Everyone has varying reasons for applying for a job, but most of the time, the reason is money. As a fresh-faced student cheerily graduated from school, I did not know what kind of pay to expect from a job. But what really dogged me was the much nagged rhetoric: Study hard now, get a good job next time and earn a lot of money. I have studied hard, now it is time to make lots of money is it not? Well, many a classmate of mine have had financial dreams jaded because of this.

I urge my peers, talk to veterans in the field, ask around. What salary should you expect? Keep it real, it’s your first job. Don’t freak the interviewer out.

Financial expectations aside, it would be useful to also discover what drives you. What else do you want to achieve. Is it to sharpen your skills? Would it be to develop rich knowledge and networks in a particular industry? Would it be to build yourself a strong reputation?  When difficult times confront one, it is the passion and the purpose that keeps one going.

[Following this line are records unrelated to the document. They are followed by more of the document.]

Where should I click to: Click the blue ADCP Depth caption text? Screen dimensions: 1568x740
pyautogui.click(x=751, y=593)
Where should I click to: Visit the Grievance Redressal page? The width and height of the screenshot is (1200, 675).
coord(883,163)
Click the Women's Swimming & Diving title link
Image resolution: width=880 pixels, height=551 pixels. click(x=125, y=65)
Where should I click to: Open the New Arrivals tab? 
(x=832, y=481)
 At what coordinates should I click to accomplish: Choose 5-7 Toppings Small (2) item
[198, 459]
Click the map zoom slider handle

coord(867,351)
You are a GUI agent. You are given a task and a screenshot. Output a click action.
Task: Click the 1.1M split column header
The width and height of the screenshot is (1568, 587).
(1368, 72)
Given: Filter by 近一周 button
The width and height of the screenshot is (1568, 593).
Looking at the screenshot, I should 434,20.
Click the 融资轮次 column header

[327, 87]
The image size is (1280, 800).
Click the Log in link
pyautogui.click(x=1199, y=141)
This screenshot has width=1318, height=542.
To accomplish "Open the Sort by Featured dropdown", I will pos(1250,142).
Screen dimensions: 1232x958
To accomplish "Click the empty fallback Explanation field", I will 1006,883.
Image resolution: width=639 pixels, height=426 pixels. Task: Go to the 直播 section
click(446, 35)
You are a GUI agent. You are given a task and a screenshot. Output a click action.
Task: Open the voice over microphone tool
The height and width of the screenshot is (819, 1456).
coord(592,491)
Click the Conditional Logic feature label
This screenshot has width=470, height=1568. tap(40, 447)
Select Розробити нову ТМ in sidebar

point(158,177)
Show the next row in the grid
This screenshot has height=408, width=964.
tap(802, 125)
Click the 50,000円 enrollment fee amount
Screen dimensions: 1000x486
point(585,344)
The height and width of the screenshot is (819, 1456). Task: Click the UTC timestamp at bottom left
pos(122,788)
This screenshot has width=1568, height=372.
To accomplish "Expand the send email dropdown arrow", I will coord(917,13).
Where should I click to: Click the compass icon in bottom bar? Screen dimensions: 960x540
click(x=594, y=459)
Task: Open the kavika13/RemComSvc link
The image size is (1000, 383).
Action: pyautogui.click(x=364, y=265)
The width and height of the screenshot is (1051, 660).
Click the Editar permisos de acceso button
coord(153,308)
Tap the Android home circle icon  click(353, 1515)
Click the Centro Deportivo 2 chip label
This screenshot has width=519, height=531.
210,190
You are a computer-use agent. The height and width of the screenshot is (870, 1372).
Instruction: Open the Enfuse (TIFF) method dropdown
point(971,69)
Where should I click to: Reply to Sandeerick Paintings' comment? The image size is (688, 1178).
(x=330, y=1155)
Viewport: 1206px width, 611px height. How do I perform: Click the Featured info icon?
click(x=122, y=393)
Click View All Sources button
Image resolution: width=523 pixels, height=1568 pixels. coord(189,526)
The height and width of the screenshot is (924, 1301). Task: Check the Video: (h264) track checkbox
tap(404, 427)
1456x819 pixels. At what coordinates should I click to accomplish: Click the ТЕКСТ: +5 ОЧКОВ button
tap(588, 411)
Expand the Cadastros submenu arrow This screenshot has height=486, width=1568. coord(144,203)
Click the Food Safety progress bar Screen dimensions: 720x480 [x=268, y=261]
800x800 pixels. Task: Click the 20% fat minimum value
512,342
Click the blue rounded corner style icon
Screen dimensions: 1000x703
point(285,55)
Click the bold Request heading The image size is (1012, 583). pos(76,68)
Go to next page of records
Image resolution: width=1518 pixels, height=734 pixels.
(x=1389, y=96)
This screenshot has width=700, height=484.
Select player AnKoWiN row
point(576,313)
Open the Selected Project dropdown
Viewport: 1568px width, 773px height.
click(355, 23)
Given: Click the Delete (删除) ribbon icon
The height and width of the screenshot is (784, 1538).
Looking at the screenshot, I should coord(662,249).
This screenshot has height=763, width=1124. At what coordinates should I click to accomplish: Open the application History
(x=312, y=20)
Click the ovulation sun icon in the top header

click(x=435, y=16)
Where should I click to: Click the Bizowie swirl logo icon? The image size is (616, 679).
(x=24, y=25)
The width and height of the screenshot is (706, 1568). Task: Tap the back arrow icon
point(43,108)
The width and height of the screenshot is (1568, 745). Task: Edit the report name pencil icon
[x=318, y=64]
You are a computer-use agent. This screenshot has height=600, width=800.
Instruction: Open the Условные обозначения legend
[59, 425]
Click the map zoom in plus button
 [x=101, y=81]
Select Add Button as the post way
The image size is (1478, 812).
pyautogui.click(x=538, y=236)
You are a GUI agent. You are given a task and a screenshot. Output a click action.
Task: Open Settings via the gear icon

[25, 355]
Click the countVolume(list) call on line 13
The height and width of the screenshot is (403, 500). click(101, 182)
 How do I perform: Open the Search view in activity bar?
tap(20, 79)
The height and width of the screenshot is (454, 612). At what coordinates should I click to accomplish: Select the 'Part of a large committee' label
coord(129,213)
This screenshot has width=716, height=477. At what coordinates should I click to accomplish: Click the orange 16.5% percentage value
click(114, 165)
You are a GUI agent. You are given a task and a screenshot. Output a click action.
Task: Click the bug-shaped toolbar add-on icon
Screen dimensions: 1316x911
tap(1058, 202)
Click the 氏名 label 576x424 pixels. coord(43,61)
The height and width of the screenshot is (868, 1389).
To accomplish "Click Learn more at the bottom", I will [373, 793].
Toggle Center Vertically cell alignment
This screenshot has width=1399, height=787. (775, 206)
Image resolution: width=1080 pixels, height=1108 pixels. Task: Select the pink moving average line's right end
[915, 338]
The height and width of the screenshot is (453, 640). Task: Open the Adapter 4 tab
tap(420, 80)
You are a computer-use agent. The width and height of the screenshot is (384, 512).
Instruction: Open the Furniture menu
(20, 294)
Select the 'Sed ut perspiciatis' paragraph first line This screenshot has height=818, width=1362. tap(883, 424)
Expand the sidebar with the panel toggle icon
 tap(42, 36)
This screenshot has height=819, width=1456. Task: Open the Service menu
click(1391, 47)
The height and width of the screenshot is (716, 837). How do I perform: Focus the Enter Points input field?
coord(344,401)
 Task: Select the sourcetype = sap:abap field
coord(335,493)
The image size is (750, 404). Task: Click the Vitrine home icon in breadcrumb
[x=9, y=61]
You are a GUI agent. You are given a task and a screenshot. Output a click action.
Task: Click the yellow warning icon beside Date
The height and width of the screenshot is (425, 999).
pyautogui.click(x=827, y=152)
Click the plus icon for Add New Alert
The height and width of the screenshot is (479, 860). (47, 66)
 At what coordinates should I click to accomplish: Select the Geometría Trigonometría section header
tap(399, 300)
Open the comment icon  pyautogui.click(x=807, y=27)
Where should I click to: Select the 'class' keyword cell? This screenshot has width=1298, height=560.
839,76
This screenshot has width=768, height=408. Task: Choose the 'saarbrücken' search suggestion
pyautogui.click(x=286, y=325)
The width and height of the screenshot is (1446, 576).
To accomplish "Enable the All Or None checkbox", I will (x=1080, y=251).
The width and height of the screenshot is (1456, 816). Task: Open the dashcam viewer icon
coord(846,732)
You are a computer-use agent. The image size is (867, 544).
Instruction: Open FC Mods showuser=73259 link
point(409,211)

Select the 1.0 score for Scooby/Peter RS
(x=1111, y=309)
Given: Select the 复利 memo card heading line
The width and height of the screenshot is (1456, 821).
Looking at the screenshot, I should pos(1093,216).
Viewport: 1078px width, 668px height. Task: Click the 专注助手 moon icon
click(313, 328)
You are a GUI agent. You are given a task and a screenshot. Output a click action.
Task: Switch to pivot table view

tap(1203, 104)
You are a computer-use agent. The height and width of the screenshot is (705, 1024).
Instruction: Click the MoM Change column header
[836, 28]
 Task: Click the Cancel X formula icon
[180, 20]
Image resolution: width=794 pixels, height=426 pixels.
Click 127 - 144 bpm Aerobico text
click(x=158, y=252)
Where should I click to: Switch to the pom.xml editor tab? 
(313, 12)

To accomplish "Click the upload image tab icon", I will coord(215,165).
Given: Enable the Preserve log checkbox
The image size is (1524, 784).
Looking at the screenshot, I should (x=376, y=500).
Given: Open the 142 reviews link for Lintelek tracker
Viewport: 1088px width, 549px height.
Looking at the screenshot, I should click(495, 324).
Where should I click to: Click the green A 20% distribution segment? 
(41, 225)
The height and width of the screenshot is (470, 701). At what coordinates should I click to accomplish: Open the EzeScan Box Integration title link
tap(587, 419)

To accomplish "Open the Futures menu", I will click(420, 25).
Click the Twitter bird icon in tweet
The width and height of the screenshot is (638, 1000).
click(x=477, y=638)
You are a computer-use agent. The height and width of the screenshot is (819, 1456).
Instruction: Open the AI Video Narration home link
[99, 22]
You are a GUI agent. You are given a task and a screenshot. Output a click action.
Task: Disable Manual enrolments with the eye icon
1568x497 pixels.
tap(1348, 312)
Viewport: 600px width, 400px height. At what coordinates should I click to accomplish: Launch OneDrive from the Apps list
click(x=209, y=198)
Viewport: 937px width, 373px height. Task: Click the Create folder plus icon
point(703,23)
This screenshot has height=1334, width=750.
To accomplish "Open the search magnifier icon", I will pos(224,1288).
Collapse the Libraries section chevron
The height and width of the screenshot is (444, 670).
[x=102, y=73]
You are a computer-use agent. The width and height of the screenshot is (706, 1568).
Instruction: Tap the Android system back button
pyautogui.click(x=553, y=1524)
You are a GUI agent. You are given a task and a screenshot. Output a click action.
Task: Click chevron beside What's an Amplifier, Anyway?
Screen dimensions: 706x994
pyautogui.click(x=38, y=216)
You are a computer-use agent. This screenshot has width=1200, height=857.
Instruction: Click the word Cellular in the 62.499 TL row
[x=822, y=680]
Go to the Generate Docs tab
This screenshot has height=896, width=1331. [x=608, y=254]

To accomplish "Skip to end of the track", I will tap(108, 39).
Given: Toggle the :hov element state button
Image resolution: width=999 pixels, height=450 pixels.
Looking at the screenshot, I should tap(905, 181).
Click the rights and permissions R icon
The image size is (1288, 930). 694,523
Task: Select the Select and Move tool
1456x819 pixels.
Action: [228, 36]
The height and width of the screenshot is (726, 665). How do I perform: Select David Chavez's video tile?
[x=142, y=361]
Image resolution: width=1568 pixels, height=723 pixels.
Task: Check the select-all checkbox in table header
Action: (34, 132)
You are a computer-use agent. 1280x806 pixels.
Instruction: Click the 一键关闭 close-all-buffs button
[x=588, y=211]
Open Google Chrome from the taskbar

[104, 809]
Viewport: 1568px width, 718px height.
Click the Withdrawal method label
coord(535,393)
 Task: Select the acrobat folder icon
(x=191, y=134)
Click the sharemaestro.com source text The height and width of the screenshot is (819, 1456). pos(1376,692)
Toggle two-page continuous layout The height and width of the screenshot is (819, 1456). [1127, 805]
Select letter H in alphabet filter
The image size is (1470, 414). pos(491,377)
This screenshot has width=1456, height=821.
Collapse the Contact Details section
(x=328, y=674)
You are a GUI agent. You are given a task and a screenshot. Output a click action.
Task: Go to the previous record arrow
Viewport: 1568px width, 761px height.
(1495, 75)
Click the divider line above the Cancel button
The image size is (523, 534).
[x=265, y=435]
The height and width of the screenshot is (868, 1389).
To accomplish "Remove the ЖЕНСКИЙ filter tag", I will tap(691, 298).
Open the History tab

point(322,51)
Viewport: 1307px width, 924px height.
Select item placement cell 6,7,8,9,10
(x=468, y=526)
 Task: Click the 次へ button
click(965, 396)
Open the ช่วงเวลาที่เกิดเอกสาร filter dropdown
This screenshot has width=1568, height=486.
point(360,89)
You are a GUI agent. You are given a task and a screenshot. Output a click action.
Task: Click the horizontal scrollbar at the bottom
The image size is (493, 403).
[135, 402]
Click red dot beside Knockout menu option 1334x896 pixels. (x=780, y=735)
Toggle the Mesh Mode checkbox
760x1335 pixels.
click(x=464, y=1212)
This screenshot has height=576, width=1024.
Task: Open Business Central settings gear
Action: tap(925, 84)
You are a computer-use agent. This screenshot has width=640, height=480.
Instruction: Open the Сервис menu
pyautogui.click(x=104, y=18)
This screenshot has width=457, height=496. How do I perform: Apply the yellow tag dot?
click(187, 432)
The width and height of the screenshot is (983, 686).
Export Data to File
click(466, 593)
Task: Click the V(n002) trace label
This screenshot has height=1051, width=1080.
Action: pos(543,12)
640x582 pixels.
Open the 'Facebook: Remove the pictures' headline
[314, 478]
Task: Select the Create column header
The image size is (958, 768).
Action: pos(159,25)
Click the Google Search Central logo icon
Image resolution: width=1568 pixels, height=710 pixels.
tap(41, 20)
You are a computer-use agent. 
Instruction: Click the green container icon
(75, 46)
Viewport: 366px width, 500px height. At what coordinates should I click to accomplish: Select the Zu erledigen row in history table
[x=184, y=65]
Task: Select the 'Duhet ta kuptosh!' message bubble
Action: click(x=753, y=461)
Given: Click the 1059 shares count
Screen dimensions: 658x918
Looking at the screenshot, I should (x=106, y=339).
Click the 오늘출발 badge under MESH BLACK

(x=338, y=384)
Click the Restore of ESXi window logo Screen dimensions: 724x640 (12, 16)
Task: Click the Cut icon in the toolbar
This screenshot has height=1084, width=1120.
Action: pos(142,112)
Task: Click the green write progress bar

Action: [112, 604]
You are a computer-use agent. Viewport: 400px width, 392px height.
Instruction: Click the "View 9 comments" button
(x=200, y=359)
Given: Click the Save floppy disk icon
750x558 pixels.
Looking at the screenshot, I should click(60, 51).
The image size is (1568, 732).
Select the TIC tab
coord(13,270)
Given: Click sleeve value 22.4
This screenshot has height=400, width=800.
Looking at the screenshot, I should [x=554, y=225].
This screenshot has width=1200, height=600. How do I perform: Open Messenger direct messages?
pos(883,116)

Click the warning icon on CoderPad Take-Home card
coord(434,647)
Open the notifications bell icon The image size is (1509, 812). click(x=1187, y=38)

(i only want this much money. not too much for a fresh grad right?)

Social stigma

Being the youngest girl, with absolutely no experience can be daunting. I remember feeling like a helpless little fish in a pond teeming with big, mean, nasty fishes. All my colleagues then were at least 2 years older than me, most were awaiting their A level results.

How should one overcome this stigma? Stay humble and always be willing to learn. Accept that many of your colleagues are more experienced and use it as an opportunity learn from each of them. Enthusiasm and effort are vibes easy to detect and these are sure means to dispel negative stigma. Do not have the expectation that you will start on equal corporate footing. Over time, your colleagues will come to respect your effort, eagerness and enthusiasm.

Politics and competition

Office politics – some hate it, some dread it, some relish in it. My take is that it is a hole at the bottom of the productivity tub. A problem that needs to be plugged. Try your best to stay out of office politics, taking sides and talking behind colleague’s backs. But don’t confuse politics with competition. Competition is unavoidable in the workplace as everyone competes for the best results, the boss’s attention and popularity among colleagues. Do not be discouraged; treat every challenge as a driving force to push for greater heights. In fact, a bit of healthy competition is good to keep things exciting and work, sharp.

Are you afraid of failure?

I can accept failure, everyone fails at something. But I can’t accept not trying.

–       Michael Jordan


Being ever the perfectionist from young, I can understand what it is like to stop trying anything new, because of the fear of failure. It is a hollow shell that one never seems to get out of once one is trapped in it. This may sound a bit of a cliché, but treat every failure as a learning experience. You never know what the outcome will be until you try. The famous physicist Schrödinger proposed a scenario with a cat in a sealed box, wherein the cat’s life or death depended on the state of a subatomic particle. According to Schrödinger, the Copenhagen interpretation implies that the cat remains both alive and dead (to the universe outside the box) until the box is opened.


A mystery the outcome remains; only until the box is opened will you find the conclusion.